■ **Problem details**
Below are the records; return exactly the lines from the one with "Instruction: Click the 添加 credential button" through the final line, both included, minus any pictures.

■ **Available data**
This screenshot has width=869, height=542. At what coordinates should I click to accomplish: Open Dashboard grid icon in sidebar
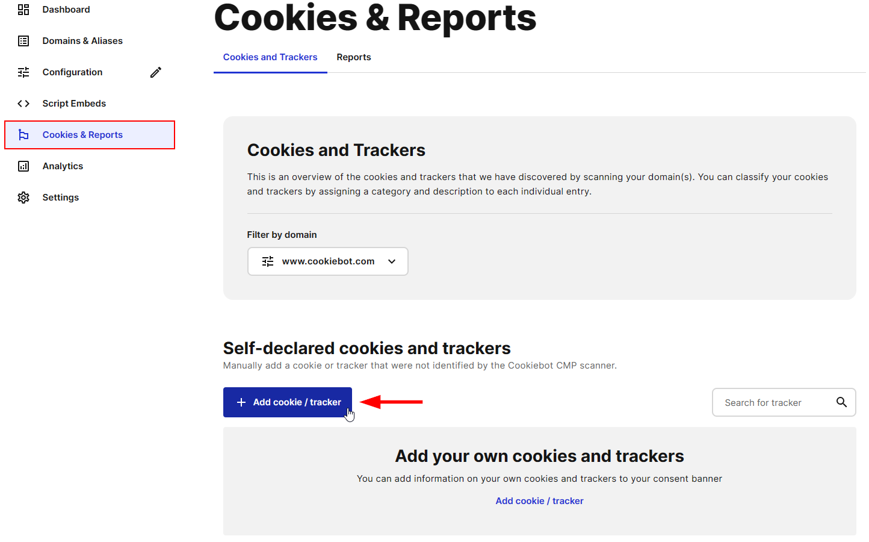tap(23, 10)
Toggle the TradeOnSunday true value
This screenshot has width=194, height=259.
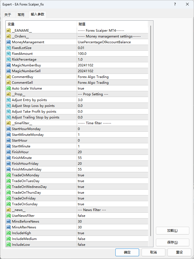pyautogui.click(x=113, y=204)
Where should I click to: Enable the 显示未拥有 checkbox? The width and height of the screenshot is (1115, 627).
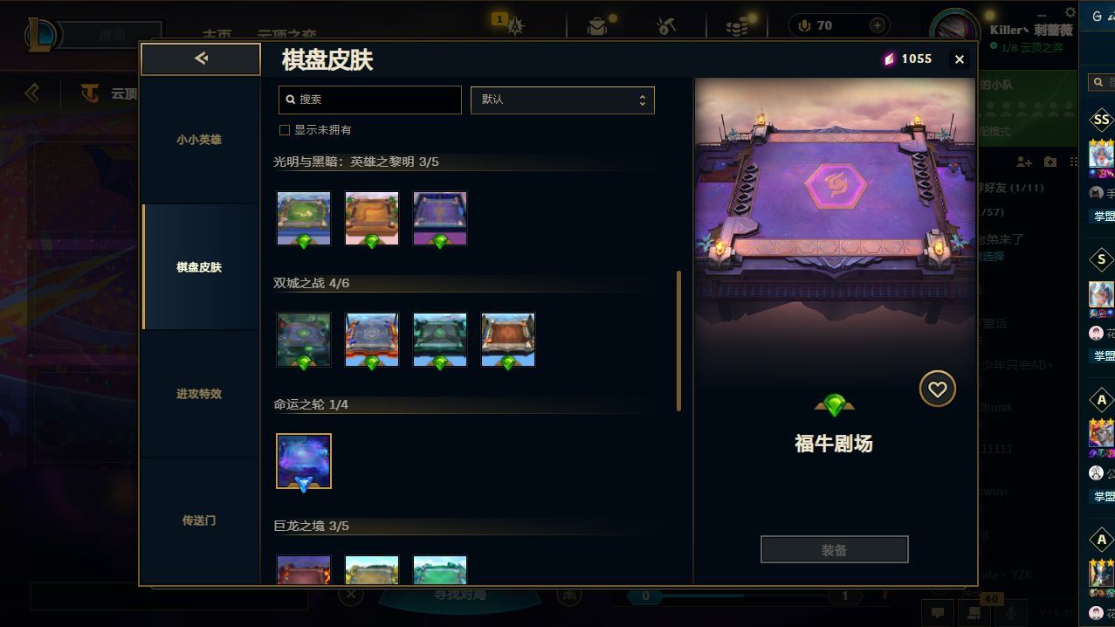point(284,130)
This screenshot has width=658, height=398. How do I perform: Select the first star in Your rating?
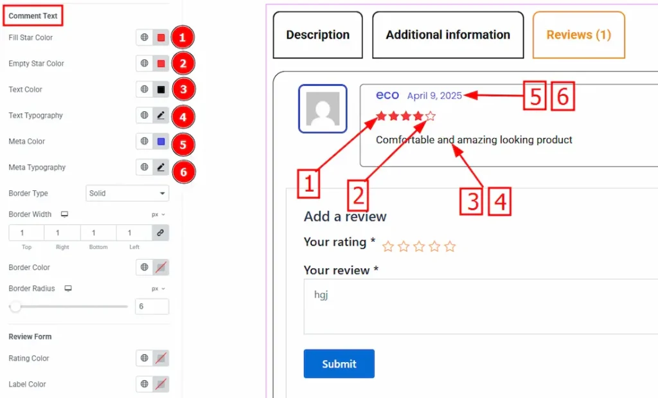click(x=388, y=246)
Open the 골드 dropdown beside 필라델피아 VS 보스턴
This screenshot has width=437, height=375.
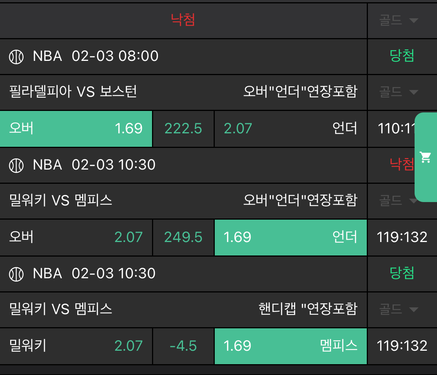coord(399,92)
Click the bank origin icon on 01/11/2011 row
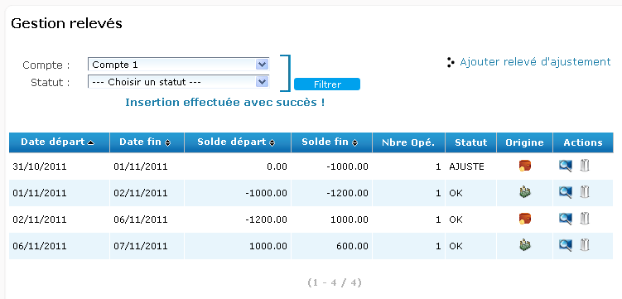The image size is (622, 299). (x=525, y=192)
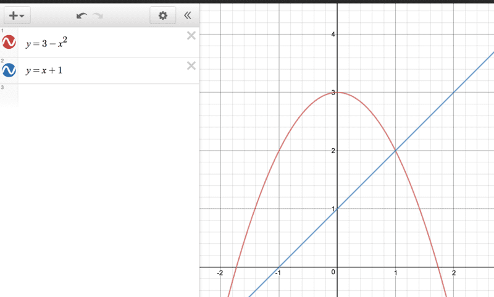494x297 pixels.
Task: Toggle visibility of the blue line
Action: point(9,70)
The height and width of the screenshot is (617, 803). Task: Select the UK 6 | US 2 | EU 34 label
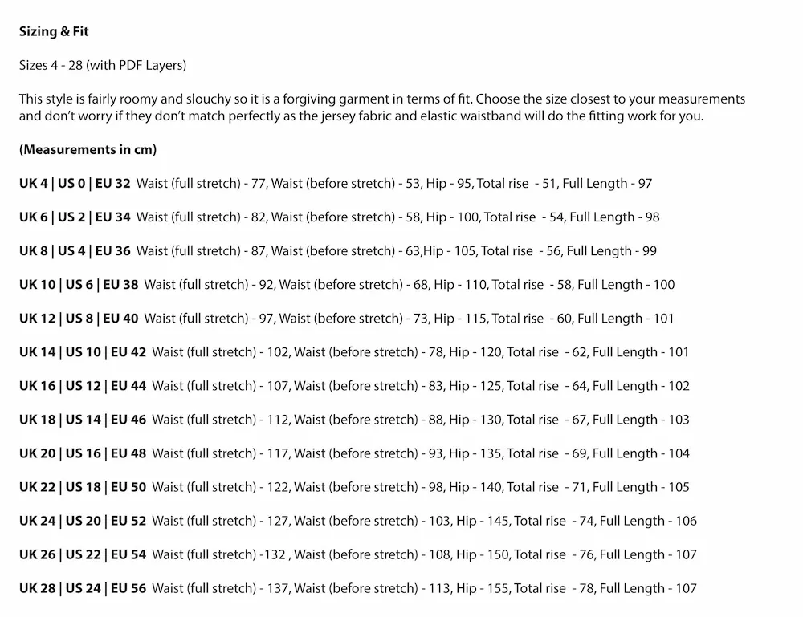[75, 217]
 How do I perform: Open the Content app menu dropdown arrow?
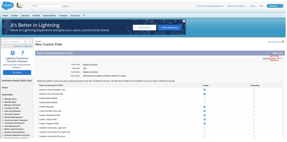[281, 6]
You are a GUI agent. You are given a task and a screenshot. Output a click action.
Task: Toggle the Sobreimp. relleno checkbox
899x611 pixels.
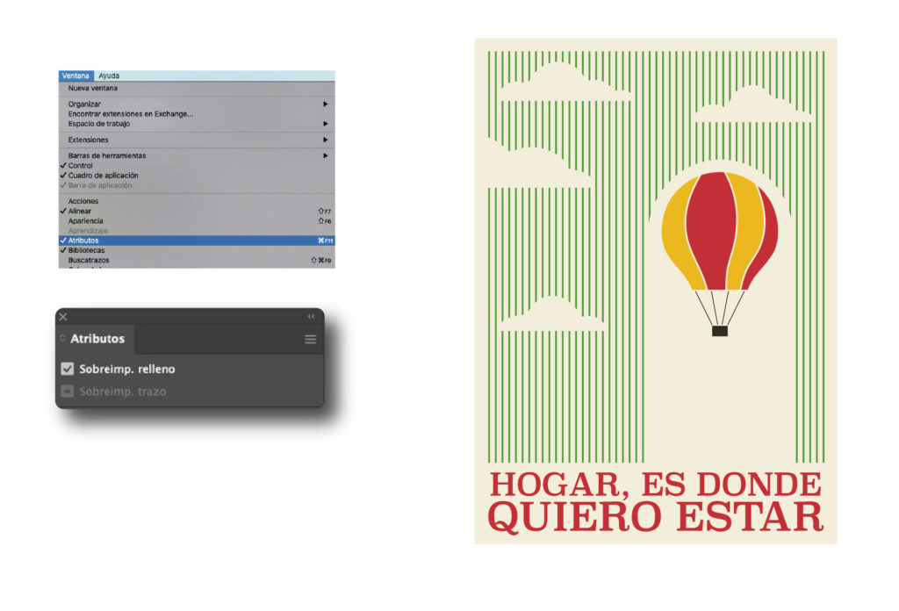[67, 369]
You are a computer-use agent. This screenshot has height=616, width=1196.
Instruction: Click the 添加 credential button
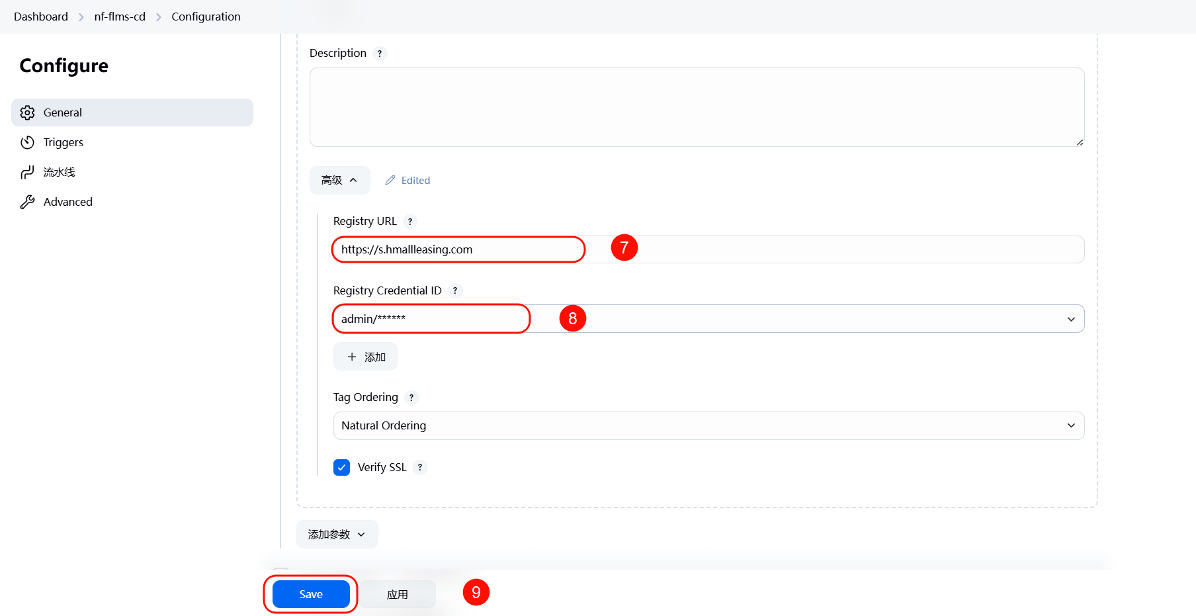[366, 357]
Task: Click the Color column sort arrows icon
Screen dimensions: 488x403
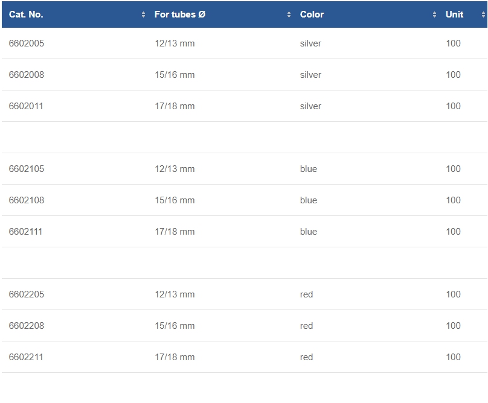Action: pyautogui.click(x=434, y=14)
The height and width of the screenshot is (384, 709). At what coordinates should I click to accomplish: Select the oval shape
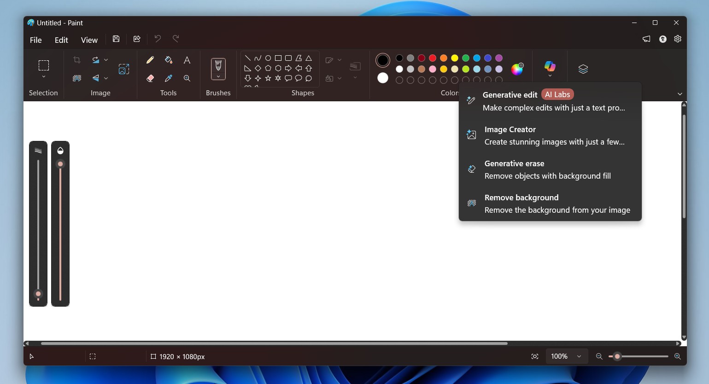[268, 58]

■ **Task output**
Instruction: Click the 添加 credential button
[366, 357]
Task: Click the Color column sort arrows icon
Screen dimensions: 488x403
Action: pyautogui.click(x=434, y=14)
The height and width of the screenshot is (384, 709). At what coordinates should I click to accomplish: Select the oval shape
[268, 58]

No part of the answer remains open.